Yelü was a member of the Liao royal family - a dynasty of Khitan tribes that had ruled areas of Inner Mongolia, Outer Mongolia, and Manchuria since the tenth century. The original Liao dynasty was displaced by the Jurchen, a Tungus people native to Manchuria. Yelü led roughly 100,000 of his fellow Khitan in an exodus from Jurchen rule westward to Turkestan. Yelü and his followers arrived in 1124 at the Uyghur capital of Beshbaliq. The Uyghurs - traditional vassals to the Khitans - submitted to Yelü and the army of refugees he led.
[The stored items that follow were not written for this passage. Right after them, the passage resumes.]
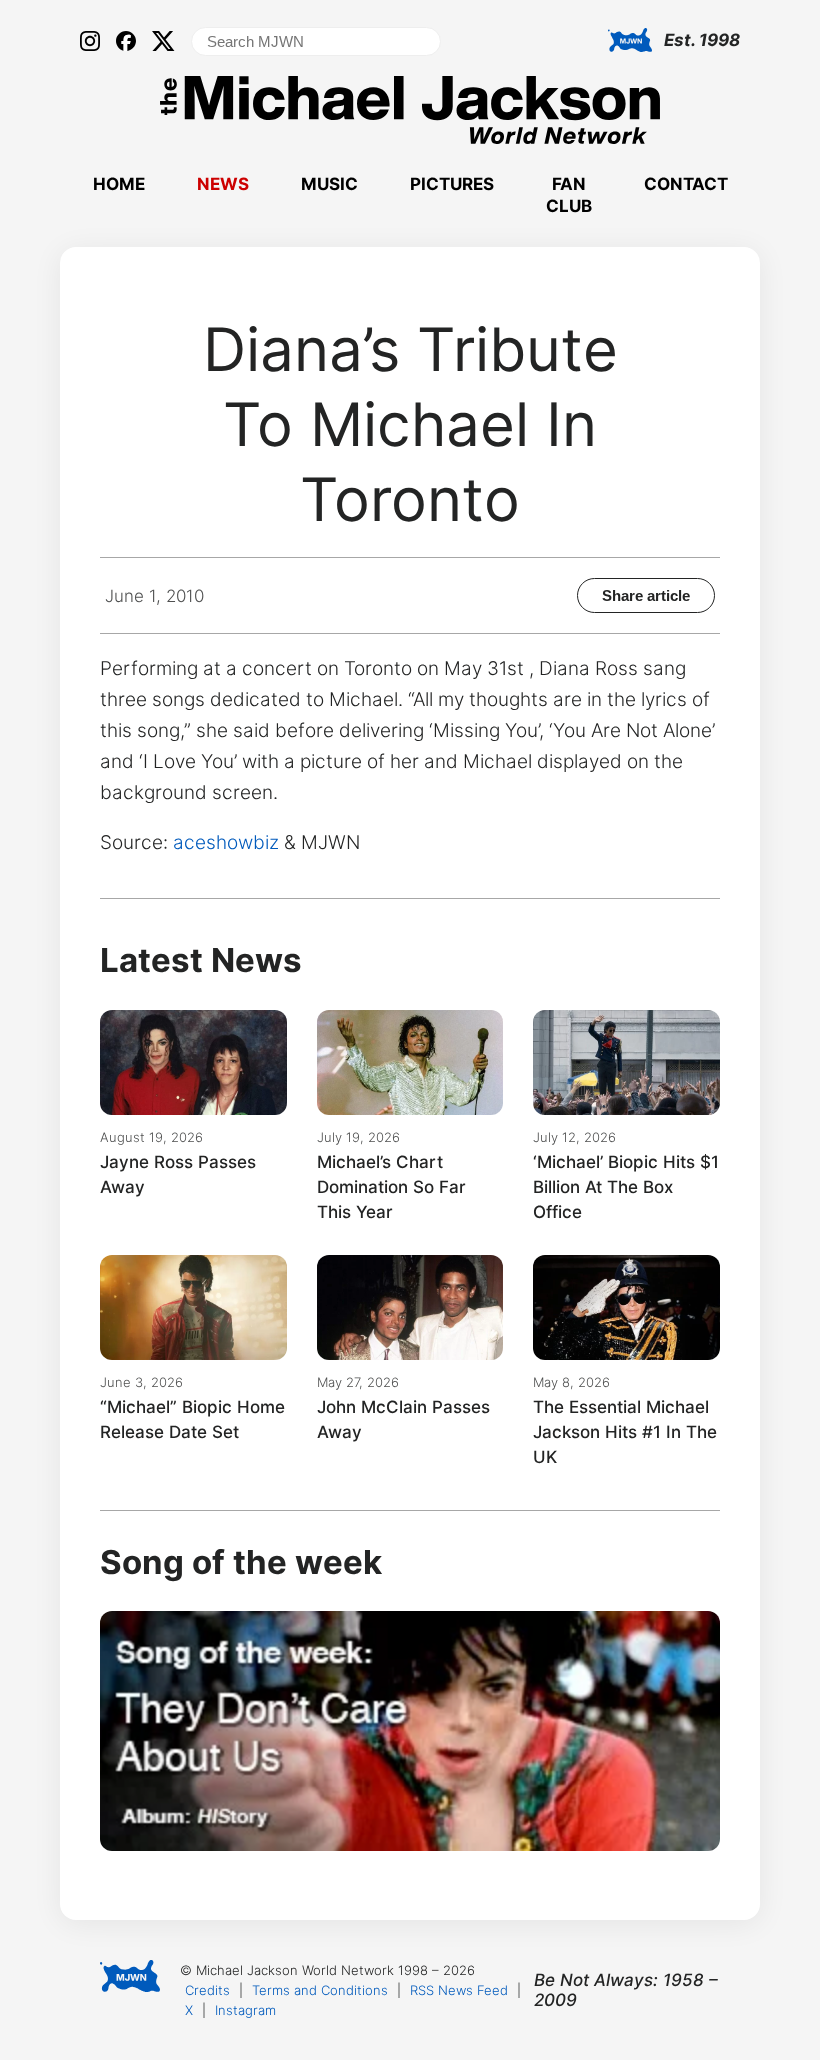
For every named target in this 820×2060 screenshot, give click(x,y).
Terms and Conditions (320, 1990)
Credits (207, 1990)
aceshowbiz (226, 842)
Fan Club (569, 195)
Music (329, 184)
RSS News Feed (459, 1990)
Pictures (452, 184)
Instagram (245, 2010)
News (223, 184)
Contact (686, 184)
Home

Yelü, after amassing an army of Uyghurs, Tibetans, Qarluks, and others, fought a series of aggressive wars against his neighbors from his new kingdom and soon seized control of Dzungaria.
Yelü was treated amicably by the Western Xia Dynasty and the Buddhist Kharakojas, but after being rebuffed by the Kara-Khanid Khanate at Gulja and Kashgar, Yelü subjugated the Kara-Khanids and incorporated their lands, Kashgar, Khotan, and Ferghana to his growing kingdom in 1137. Now on the borders of Persia, he made war against the Seljuk Turks and conquered Sogdia, Bactria, Khwarazm, and Samarkand by 1141. The Seljuk state then collapsed into internal rebellion.
His wars against the Muslim Turks in Central Asia, particularly his victory at Samarkand, and his amicable relations with Nestorian Christianity, which flourished in the Kara-Khitan Khanate, led to his association with the legend of Prester John, a Christian king in the east who was "destined" to vanquish Islam. Bishop Otto of Freising first chronicled the story in 1145.